Last week, the Supreme Court of Appeal (SCA) handed down its decision in the appeal by the City of Cape Town against a Western Cape High Court decision which had dramatically undermined the principle of open justice.
The City of Cape Town (the City) is reviewing the decision of the SA National Roads Authority (Sanral) to, amongst other things, declare parts of the N1 and N2 national roads as toll roads. In the course of this review application, Sanral applied to court to restrict the City from referring to what it alleged to be Sanral’s confidential information in one of the City’s affidavits in the review. The information had been obtained by the City pursuant to the rules of court, which obliged Sanral to make available the administrative record of its decision.
Now this application by Sanral is standard in cases involving confidential information – what happens is that the parties to litigation try to agree to a confidentiality regime that will apply to certain information. If a regime cannot be agreed upon, the party seeking secrecy can approach the court to rule on the matter. Such applications are always considered on the basis that granting secrecy would depart from the general rule of openness, and secrecy will only be permitted exceptionally.

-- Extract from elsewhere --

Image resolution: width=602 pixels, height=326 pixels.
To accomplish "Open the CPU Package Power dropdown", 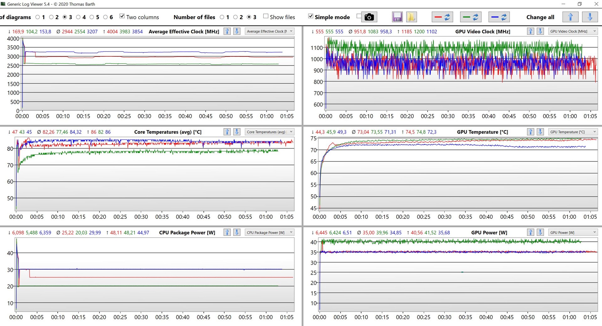I will point(269,232).
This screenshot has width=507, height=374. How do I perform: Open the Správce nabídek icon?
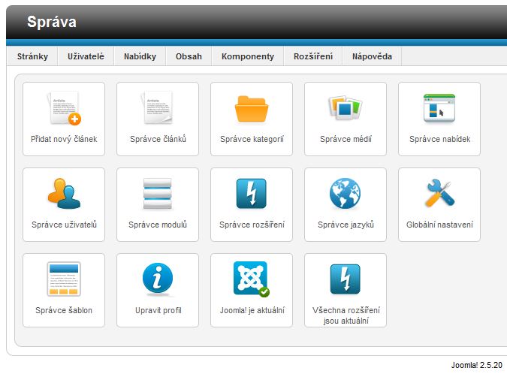439,110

The Western Cape High Court ruled that Sanral had not made out a case for the confidentiality it contended for. But the court then did something extraordinary – it ruled that the administrative record which Sanral had filed was in any event covered by the “implied undertaking” rule, which had the effect that the record could not be made public without Sanral’s or the court’s consent, until the main review case was heard in court. This rule, which comes from the law in the United Kingdom, provides that documents discovered by a party in litigation cannot be used for any collateral purpose (such as making the documents public). The rule also hits any document – such as the City’s affidavit – which quoted from the administrative record.
And the court then went event further – holding that rule 62(7) of the Uniform Rules of Court had the effect that in any event, the public cannot access the content of a court file until the case is called in court.